Synchronicities and Serendipities and Motif

April 7, 2014

Honoring the Inner Motif

 

The first creative idea I had for this project came from this image of black pushing through a field of red. It was a very physical image and so basic that I had to honor that image in whatever way I could. So far it has informed several images in the video. The dark eggs coming out of the red body of a dragon, the red circle of the red elf light effect in the night sky, and when the computer of the main character turns off, the screen that is red is overcome by a circle of black that emerges from the middle of the screen. Beyond these, the images are more about red emerging from black. What I mean by "honoring" has something to do with nurturing that place where creative ideas flow from. Do they come from within or from outside of us, and if they do, where is that? It's a creative well that I want to listen to and honor by doing my best to connect with.

 

In one scene there is an animated cartoon advertisement of a little red elf and a red halo that flies around. I decided to do the animation, old style, drawing a series of frames on paper, tracing the last frame and drawing the new - a little different than the last. Animation has always been very relaxing for me. It's a type of meditation that has me focusing on the moment, that single frame. Animation is the most basic of story - something happened in the previous frame and in the current frame things are frozen in a certain place while on their way to the next frame. Movement is a flow and very clear in afterthought but the moment, in animation is the still frame. I photographed the paper frames of animation and put them into the editing timeline and then matted them so that the little halo flies over a moving background. The look, I decided would be like some old Hanna-Barbera cartoon from the 1960s with a color scheme of pinks, baby blues, lavenders and yellows.

 

I also used animation for the world that takes place within the computer. It's an interesting to design your own computer world. That world you see as you turn on your computer and watch the images flash on the screen and that we click on. These programs and pages and sites all, in the end, use animation. They are all designed and programed to shift to different images and movements as we click on them. Even this typing in this writing program is, in the end a type of animation. Each new character, "letter" appears on the screen as I type and the letters move from left to right and fill the screen with gray lines that go across the screen of white.

 

What was fun was to create this computer world and to realize how human the whole thing is. As words roll out and images enlarge and pop on or off, I can really see the thinking of a human behind it all. The computer world is an aspect of our own thinking, well, somebody's thinking - Microsoft or Mac or any of the various program and software teams. What I found was that I had to animate while reading the script and I had to think about the pace of the acting. In a way, the computer becomes an extension of the actor. The timing of the typed words and shifts in the screens and all the buttons clicked on have to be anticipated by the animator. I had designed the computer screen as a circle that is projected on the wall.
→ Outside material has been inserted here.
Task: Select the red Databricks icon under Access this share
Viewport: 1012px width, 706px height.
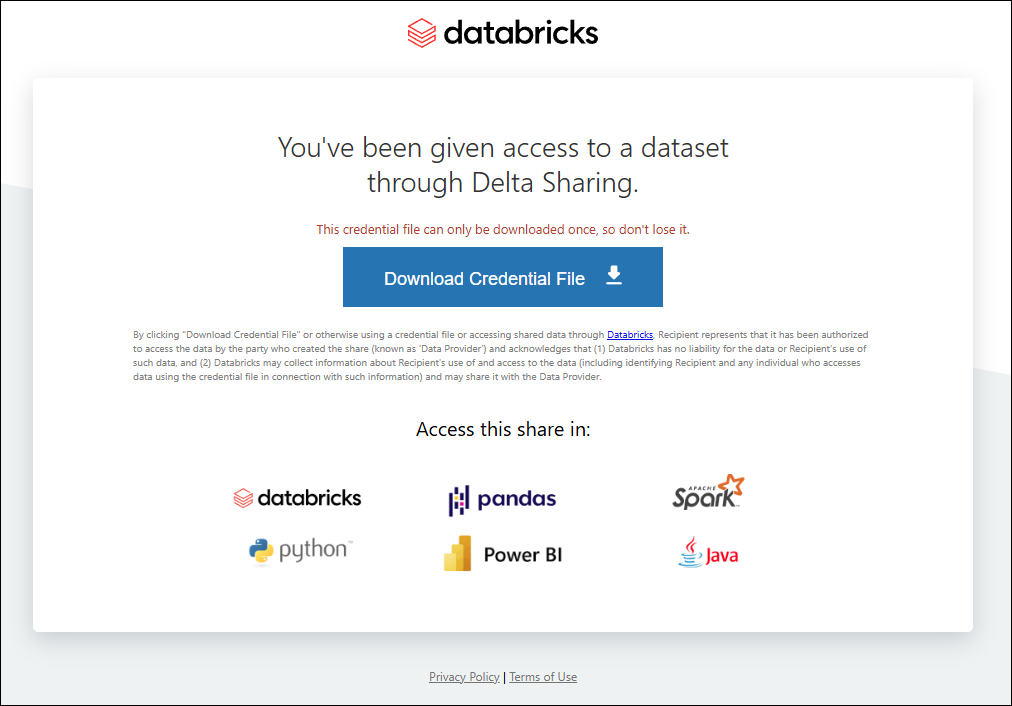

This became a challenge of cropping images to circles (rather than the usual horizontal or vertical rectangle). Graphically, it became a puzzle of when to place the circle within the rectangle or the rectangle within the circle. The horizontal rectangle, of course, being the usual cinematic screen that we watch films in.

 

 

ICONS and Icons

 

For a video project several years ago I had the idea of an icon hand that reflects the decisions of the computer user. So if the user decides to click on a red button, the icon hand also moves to press onto this red button. The word "icon" has become very familiar because of its use in the computer language. I will always connect the word with the religious icon because I grew up with religious icons and my brother Richard is a priest in a Byzantine tradition and rather than religious statues, icons are what fill the church and they have a very sacred and integral function. I'm not sure what this implies for my computer world that has this disembodied icon hand floating around and doing the bidding of our intentions but there is an interesting thing that happens when I see it moving around. The hand seems to be making the decisions on its own just merely because it is there. I created the hand through photographing my own hand dressed up with a painted paper cuff and I used face paint to draw blue, white and yellow lines to accentuate the creases in my hand. I then posed my hand in various positions, including "pointing," "presenting," "pushing aside," "pulling down," "pressing," etc. This was photographed against a blue screen and then matted into the computer over the other graphics and keyed (programed movements) to move here or there. The hand in a shot is one of my personal motifs that have appeared in most of my films at some point. To me the hand is comes second to the face. When you think about it, we rarely see our own face while we are always seeing our hands and hands are second to our faces in conveying emotion as well. In the Bible God appears as a disembodied hand and when you look at Western art of old you will often see the disembodied hand. In Eastern spiritual art there are the many hands of deities, as in a statue I've seen of a deity with over a hundred hands that happened to look as if representing animation.